§ **GIVEN INFORMATION**
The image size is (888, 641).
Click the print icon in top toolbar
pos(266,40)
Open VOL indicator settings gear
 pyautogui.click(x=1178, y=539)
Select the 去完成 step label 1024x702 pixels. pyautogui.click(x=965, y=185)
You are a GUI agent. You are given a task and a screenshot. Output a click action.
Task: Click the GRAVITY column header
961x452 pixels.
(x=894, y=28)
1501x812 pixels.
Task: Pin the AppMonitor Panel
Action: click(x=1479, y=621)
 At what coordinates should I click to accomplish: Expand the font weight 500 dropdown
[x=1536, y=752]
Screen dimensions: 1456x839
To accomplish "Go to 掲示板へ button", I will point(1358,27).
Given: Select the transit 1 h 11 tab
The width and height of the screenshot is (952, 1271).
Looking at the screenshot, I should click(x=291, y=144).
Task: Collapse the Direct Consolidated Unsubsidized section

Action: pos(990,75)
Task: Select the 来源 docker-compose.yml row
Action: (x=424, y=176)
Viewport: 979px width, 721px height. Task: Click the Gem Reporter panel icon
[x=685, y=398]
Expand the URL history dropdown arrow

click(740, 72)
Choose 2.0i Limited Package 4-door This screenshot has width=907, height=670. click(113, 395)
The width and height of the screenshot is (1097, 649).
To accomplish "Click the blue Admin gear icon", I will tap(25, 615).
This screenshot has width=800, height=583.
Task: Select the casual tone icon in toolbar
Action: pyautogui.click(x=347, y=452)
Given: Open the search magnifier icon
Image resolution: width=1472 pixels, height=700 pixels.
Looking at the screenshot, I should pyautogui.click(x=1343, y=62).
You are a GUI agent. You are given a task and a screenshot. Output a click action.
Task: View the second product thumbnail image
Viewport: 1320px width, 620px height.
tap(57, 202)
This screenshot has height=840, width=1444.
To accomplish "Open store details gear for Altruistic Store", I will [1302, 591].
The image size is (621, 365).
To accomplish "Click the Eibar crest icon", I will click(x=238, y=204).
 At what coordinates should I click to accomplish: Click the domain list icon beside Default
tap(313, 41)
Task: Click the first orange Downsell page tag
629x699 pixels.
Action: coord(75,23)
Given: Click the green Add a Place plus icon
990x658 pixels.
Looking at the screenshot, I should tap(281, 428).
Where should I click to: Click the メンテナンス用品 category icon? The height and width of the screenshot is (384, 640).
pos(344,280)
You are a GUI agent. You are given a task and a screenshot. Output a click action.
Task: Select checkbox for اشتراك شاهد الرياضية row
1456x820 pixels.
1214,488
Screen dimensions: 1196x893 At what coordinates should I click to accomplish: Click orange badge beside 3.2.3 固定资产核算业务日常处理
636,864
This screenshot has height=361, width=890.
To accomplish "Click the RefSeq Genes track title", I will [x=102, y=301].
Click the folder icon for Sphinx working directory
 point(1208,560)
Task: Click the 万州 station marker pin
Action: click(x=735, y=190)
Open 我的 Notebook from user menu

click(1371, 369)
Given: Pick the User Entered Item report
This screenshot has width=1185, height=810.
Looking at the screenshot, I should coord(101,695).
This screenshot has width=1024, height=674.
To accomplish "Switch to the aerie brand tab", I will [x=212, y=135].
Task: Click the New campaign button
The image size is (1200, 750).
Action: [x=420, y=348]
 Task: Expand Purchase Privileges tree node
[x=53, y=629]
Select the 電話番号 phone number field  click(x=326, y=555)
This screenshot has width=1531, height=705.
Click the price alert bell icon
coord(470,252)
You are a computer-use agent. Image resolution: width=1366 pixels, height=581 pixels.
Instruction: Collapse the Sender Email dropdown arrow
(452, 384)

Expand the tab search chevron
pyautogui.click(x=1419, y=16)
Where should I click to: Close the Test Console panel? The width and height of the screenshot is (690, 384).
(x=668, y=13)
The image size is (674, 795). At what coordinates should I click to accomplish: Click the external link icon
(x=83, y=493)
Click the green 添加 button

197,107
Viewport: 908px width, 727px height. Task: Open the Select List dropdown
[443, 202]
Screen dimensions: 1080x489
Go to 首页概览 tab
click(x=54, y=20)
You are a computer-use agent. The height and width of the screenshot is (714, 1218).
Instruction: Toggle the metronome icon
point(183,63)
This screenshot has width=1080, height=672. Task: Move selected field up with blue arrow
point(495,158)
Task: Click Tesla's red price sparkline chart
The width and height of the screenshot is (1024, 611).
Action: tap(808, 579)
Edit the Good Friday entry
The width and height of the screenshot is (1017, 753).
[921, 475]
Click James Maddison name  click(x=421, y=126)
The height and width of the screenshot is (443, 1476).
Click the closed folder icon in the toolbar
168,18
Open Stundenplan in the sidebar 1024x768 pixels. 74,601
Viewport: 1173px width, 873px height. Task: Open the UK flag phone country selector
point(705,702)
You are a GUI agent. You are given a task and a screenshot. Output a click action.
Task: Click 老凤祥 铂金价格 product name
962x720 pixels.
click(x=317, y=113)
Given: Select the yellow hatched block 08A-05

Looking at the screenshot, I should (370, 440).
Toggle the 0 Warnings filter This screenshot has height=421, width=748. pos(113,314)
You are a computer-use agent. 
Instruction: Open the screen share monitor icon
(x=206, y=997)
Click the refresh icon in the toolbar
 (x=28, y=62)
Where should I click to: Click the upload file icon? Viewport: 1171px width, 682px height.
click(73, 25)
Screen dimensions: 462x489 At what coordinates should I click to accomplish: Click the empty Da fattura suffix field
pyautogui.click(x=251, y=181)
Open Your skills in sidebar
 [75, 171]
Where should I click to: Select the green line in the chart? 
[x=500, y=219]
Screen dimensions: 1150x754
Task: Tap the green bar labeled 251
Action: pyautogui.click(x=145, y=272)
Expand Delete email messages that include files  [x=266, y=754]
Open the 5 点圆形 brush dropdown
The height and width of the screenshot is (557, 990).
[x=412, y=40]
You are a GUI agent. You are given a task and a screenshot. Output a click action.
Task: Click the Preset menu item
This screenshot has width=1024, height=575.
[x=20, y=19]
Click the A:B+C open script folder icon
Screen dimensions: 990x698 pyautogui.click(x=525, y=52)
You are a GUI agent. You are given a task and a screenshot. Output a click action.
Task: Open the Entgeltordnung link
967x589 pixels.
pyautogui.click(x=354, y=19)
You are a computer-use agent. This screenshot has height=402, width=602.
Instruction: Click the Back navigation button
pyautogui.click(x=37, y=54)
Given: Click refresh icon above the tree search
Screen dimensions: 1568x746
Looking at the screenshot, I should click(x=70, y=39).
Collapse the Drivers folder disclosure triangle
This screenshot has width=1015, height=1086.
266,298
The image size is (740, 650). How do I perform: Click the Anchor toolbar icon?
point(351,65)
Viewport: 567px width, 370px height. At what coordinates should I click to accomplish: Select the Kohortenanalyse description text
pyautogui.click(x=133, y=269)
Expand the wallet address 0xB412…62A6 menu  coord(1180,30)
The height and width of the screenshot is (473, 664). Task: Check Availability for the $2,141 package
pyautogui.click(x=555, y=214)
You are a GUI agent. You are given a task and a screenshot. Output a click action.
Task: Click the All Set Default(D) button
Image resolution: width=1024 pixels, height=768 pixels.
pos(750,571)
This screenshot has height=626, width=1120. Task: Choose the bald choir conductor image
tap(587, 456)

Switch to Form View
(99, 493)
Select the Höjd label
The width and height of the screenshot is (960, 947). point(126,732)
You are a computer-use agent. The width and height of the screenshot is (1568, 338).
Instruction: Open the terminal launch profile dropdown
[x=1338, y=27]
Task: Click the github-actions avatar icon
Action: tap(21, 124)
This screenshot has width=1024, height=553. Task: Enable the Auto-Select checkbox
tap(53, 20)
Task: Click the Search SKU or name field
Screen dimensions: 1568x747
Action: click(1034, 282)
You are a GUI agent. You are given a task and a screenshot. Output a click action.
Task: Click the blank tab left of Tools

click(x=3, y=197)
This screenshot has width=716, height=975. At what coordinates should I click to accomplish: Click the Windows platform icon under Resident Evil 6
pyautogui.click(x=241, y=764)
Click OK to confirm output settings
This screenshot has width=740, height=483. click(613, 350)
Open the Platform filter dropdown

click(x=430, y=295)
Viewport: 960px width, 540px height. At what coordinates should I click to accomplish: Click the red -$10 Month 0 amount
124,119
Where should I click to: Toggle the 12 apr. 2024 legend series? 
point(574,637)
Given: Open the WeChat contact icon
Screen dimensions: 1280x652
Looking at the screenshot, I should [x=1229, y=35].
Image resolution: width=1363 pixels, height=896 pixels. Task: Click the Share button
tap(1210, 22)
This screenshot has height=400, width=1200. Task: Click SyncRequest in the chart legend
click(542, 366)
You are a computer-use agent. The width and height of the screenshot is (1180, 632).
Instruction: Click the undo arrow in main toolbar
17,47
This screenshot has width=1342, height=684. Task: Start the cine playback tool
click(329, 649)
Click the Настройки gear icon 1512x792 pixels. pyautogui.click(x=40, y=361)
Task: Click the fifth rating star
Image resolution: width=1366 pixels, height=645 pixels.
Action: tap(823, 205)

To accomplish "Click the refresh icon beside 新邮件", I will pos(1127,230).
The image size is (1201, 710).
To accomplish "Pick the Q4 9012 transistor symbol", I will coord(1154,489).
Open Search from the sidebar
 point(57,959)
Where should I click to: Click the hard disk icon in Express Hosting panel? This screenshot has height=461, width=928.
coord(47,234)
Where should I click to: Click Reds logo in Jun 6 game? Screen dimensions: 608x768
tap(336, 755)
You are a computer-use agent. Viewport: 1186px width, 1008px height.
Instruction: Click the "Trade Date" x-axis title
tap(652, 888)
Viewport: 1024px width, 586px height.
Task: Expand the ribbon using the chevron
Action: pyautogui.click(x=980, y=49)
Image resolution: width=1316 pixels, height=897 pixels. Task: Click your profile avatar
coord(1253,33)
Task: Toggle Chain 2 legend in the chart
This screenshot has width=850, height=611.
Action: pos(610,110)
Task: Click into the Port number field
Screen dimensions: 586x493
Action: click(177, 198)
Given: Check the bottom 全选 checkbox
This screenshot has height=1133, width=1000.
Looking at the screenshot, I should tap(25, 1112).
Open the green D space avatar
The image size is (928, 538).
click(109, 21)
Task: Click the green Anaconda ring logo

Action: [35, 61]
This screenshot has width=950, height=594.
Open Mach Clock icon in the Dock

§ **DIRECTIONS**
Scan the listing above for the line that has "Click the Настройки", then copy exactly from that line through the line that has "You are a computer-use agent. Viewport: 1186px".

§ **SOLUTION TO THIS EXERCISE**
Click the Настройки gear icon 1512x792 pixels. pyautogui.click(x=40, y=361)
Task: Click the fifth rating star
Image resolution: width=1366 pixels, height=645 pixels.
Action: tap(823, 205)

To accomplish "Click the refresh icon beside 新邮件", I will pos(1127,230).
The image size is (1201, 710).
To accomplish "Pick the Q4 9012 transistor symbol", I will coord(1154,489).
Open Search from the sidebar
 point(57,959)
Where should I click to: Click the hard disk icon in Express Hosting panel? This screenshot has height=461, width=928.
coord(47,234)
Where should I click to: Click Reds logo in Jun 6 game? Screen dimensions: 608x768
tap(336, 755)
You are a computer-use agent. Viewport: 1186px width, 1008px height.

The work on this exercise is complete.